I am working with Ana Domb on this website for the MIT Futures of Entertainment 4 conference.

Thank you WordPress and Arras Theme for the engine and the template.

OpenStudio Archives

Saturday, September 12th, 2009

Yesterday my friend eomsco inaugurated his flickr account with a bunch of OpenStudio drawings that he saved when OpenStudio was still a functional web application. His drawings are some of the most brilliant cartoons I ever saw in OpenStudio, and it filled me with joy to see them around again. I have my own little collection of OpenStudio drawings in flickr, and I am positive that many others must have interesting similar backups forgotten in some corner of their file systems. For this reason alone it made sense to create an OpenStudio flickr group. Buza, roadrash and burnto have already added some content to the group, and Buza has just uploaded the first 200 in a collection of around 900 user profile pages that he crawled and rendered in early 2008. If you were ever an OpenStudio user, can you find yourself there?

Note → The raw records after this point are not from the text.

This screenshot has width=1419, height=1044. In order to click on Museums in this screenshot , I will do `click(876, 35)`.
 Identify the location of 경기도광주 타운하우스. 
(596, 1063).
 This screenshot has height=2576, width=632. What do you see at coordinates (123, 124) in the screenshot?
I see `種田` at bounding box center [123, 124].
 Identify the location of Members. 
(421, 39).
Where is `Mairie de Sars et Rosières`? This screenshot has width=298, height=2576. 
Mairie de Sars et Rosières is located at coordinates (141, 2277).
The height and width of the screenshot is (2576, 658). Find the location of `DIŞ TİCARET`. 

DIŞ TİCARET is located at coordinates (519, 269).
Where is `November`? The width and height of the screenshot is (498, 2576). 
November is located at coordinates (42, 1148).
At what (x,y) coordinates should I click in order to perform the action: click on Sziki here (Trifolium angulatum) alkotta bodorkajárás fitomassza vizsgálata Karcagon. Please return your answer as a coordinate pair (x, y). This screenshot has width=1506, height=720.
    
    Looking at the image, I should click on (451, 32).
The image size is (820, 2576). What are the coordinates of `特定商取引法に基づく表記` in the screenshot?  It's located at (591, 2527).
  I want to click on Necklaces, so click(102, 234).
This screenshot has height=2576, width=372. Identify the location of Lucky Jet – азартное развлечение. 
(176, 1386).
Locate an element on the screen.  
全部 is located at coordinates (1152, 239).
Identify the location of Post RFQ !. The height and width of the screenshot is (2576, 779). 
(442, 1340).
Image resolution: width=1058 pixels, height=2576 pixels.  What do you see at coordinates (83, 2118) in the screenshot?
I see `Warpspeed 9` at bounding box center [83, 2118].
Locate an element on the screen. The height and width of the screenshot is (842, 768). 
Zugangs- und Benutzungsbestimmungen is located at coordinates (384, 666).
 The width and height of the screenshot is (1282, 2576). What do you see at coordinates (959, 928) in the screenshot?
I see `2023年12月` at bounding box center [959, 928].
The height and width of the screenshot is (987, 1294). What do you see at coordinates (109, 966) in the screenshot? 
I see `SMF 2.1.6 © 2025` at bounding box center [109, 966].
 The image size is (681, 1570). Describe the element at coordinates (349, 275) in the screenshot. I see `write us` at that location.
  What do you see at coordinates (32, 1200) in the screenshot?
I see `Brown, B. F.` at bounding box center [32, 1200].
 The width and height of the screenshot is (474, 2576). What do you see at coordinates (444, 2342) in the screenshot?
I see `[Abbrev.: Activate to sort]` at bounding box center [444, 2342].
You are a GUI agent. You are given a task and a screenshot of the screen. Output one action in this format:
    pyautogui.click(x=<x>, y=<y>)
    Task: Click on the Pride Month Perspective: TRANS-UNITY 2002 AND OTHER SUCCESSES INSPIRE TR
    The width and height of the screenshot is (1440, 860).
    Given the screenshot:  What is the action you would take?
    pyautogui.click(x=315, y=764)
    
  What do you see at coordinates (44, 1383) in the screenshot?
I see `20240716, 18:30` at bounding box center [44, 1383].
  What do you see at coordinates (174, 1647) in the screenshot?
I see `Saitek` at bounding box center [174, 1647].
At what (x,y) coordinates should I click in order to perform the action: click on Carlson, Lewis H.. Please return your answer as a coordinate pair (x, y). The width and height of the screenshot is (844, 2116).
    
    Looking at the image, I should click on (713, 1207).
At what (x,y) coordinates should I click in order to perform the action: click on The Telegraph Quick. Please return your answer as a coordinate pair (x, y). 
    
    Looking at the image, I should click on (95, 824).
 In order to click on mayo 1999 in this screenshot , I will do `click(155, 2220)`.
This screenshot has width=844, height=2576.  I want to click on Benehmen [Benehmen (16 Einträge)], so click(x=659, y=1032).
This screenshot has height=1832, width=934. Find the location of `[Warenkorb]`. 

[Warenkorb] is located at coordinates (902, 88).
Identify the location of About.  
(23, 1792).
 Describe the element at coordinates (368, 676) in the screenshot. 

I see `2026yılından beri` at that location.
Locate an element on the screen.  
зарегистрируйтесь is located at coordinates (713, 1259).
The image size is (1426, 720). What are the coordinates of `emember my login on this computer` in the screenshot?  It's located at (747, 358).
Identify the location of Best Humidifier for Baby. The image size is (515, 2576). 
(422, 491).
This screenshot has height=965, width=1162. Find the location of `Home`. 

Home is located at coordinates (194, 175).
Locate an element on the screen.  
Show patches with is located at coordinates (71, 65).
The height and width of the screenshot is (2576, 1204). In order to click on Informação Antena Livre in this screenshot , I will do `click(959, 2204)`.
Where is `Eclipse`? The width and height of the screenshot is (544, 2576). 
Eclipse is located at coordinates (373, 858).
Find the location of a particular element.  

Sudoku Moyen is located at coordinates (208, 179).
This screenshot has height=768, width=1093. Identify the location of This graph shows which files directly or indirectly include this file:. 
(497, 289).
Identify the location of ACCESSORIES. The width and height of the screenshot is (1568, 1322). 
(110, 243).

Please join the group and share your collections of OpenStudio art if you have them.


Featured illustration: Who’s there by eomsco.

Laser Etching is Fun

Friday, July 3rd, 2009

Why did it take me so long to start doing this? Only the Eschaton knows.



I hope it looks kind of like this when I finish painting it.

Cuidemos el Voto

Wednesday, June 17th, 2009

The reciprocal influence between politics and media during the performance of democratic elections is a spectacle that has always fascinated me. It is clear that Internet and social networking technologies like YouTube, Facebook and Twitter are becoming key protagonists in this performance, changing the rules of the game for good. The NYTimes has reported yesterday that the US State Department considers Twitter an important player during the current state of the Iranian electoral crisis. Could Twitter have prevented the destruction of Chilean democratically elected Popular Unity government in 1973, or the Mexican massacre of students in 1968? Probably not, but the combined communication resources provided by the web and mobile phones can help bring transparency and civic agency against the monolithic institutions of traditional media, hopefully contributing towards making a difference some day.

However, to make this kind of communication systems ever work at all without becoming new tools to manipulate public opinion like other media, something needs to be done about the digital divide, because today most people everywhere have no access or representation in the digital communication sphere.

So yeah, on one side, internet can help communities organize and express themselves against an imposed establishment. On the other side, it can facilitate new resources to interventionist strategies. This problem is of particular importance in a world where global notions of sovereignty are ill-defined and always biased.

Based on a Kenyan OpenSource mobile monitoring web engine called Ushahidi ["testimony" in Swahili], a group of friends from MIT and beyond [including me] has put together an application called cuidemos el voto to help report irregularities during the upcoming Mexican Federal Elections [July 5, 2009] using mobile phones and a web application.

I was in charge of creating a concept and designing the graphic image of the project. The biggest challenge was to find a fun way to represent the main idea without compromising the seriousness of the matter. “Cuidemos el voto” means “let’s protect the vote together”, and it occurred to me that there is no better symbol to protect the mexican vote than the anonymous masked mexican wrestler.

Mexico is a nation with a history of fraudulent elections. For many of us, it’s very hard to believe that voting can have a positive effect on how we live, or change anything at all. Experimentation with systems that help foster civic participation in a politically lethargic society sounds like a good idea. It even makes ME sound like less of a cynic ;P.